Connection Between Oral Health and Other Diseases

Research has proven that neglecting dental hygiene can lead to much more than simply bad breath and rotting teeth.

On the other hand, awareness of oral hygiene and some simple precautions can save the body from several health risks.

Risk of Heart Disease

According to a study published by the American Academy of Periodontology, researchers have discovered that people who have a history of periodontal disease could be twice as likely to develop cardiovascular disease as those who have never suffered periodontitis. The reason for this is that bacteria from the mouth can enter the blood stream and carry the infection right up to the heart or even lungs. In fact, endocarditis, an infection that affects the endocardium or inner lining of the heart is usually caused by bacteria entering the blood stream from other parts of the body, such as the mouth.

Respiratory Disease Risk

A study, published in the Journal of Periodontology, revealed the link between gum disease and pulmonary or lung diseases.
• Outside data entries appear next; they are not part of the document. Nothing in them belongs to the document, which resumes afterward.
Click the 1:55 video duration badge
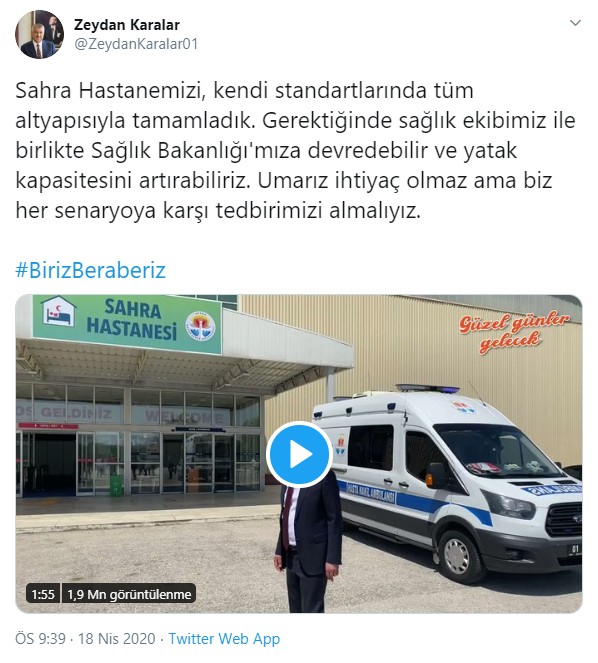The image size is (598, 663). click(x=43, y=595)
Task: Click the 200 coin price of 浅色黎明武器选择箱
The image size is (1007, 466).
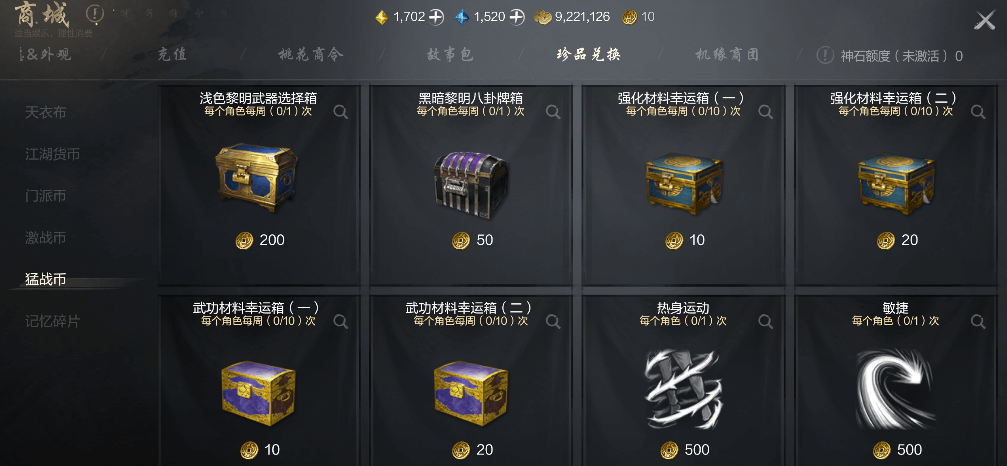Action: [x=260, y=241]
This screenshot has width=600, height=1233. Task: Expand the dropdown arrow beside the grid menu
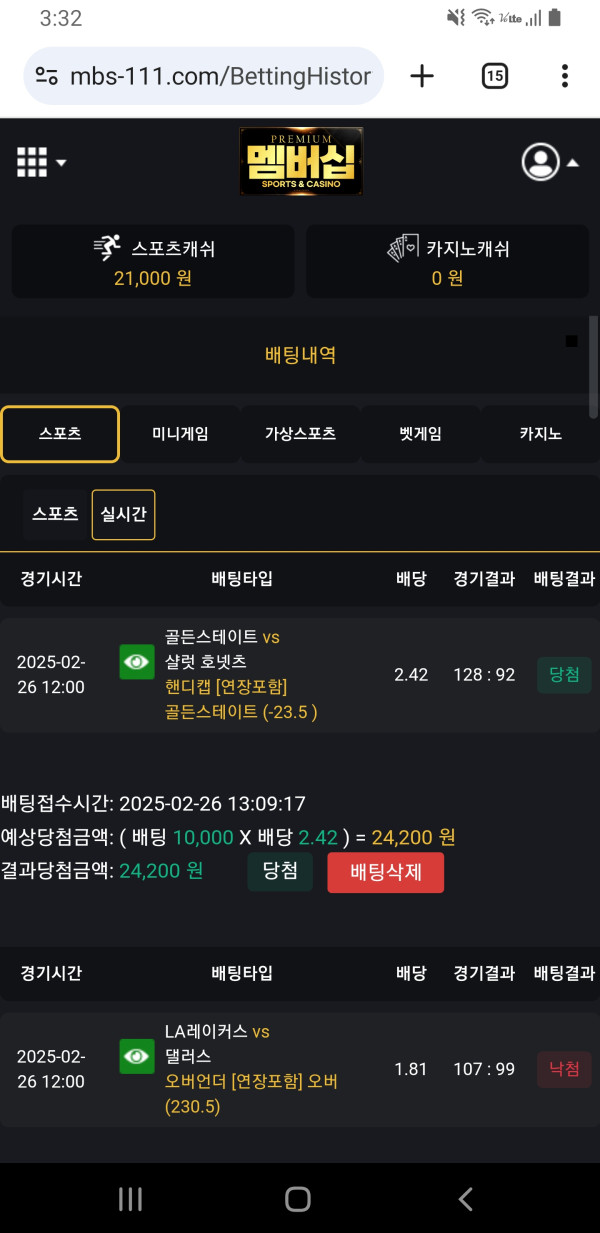(60, 162)
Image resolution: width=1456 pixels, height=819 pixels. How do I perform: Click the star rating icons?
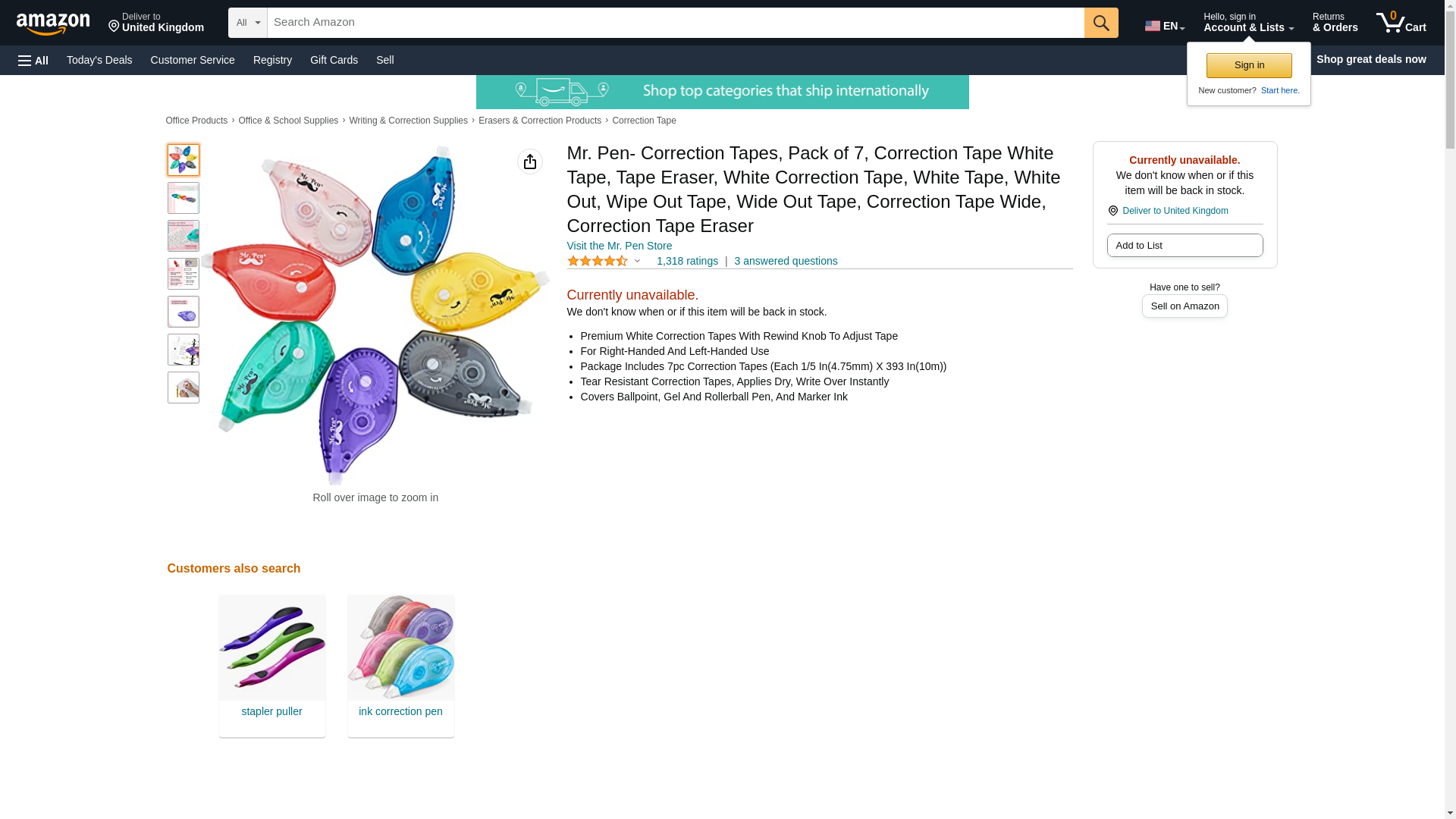(598, 262)
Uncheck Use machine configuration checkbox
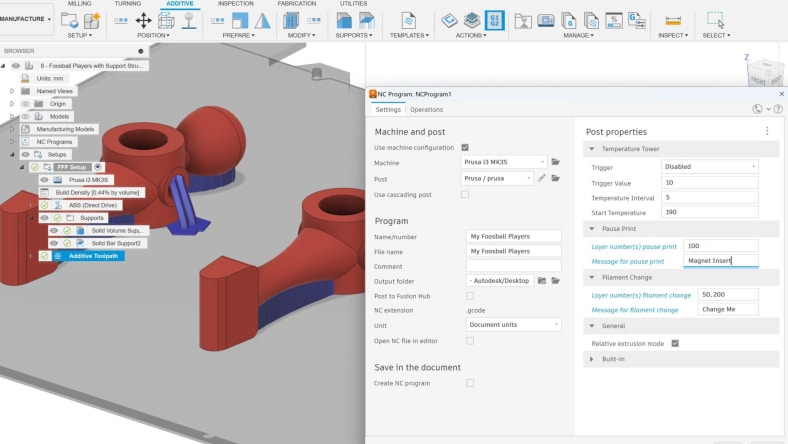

In the same way that the bacteria can reach the heart once they enter the blood stream, they can also get carried to the other parts of the body, including the lungs.

Risk of Diabetes

Another study published in the Journal of Periodontology showed a link between periodontal disease and the progression towards diabetes, especially in prediabetics. Research has also demonstrated that people with gum disease find it more difficult than those without such disease to control their blood sugar levels.

Link Between Oral Hygiene and Diabetes


Pregnancy & Low Birth Weight

Not only has poor dental hygiene being linked to an increase in the time to get pregnant, it has also been linked to premature delivery and low birth weight in children of mothers with gum disease. A study published in the American Journal of Obstetrics & Gynecology revealed a link between the use of a non-alcohol based antimicrobial mouth wash and decrease in the rate of premature deliveries among pregnant women. Another study showed a link between gum disease and premature birth.

Risk of Dementia and Alzheimer’s Disease

While studies have linked tooth loss before 35 years of age to increase risk of Alzheimer’s disease, a study published in the Journal of the American Dental Association revealed a link between loss of teeth before the age of 35 and an increased risk of dementia. Although how tooth loss affects the later development of Alzheimer’s and dementia is yet to be discovered, the correlation has definitely been proven through scientific research.


Early Treatment is Important

Needless to say then that it is vital to keep a check on dental hygiene and oral health, and regular dentist visits are the best way to ensure this. Routine care and regular evaluation are critical to early detection. And, early detection and treatment of dental problems is the only way to ensure the well-being of the entire body.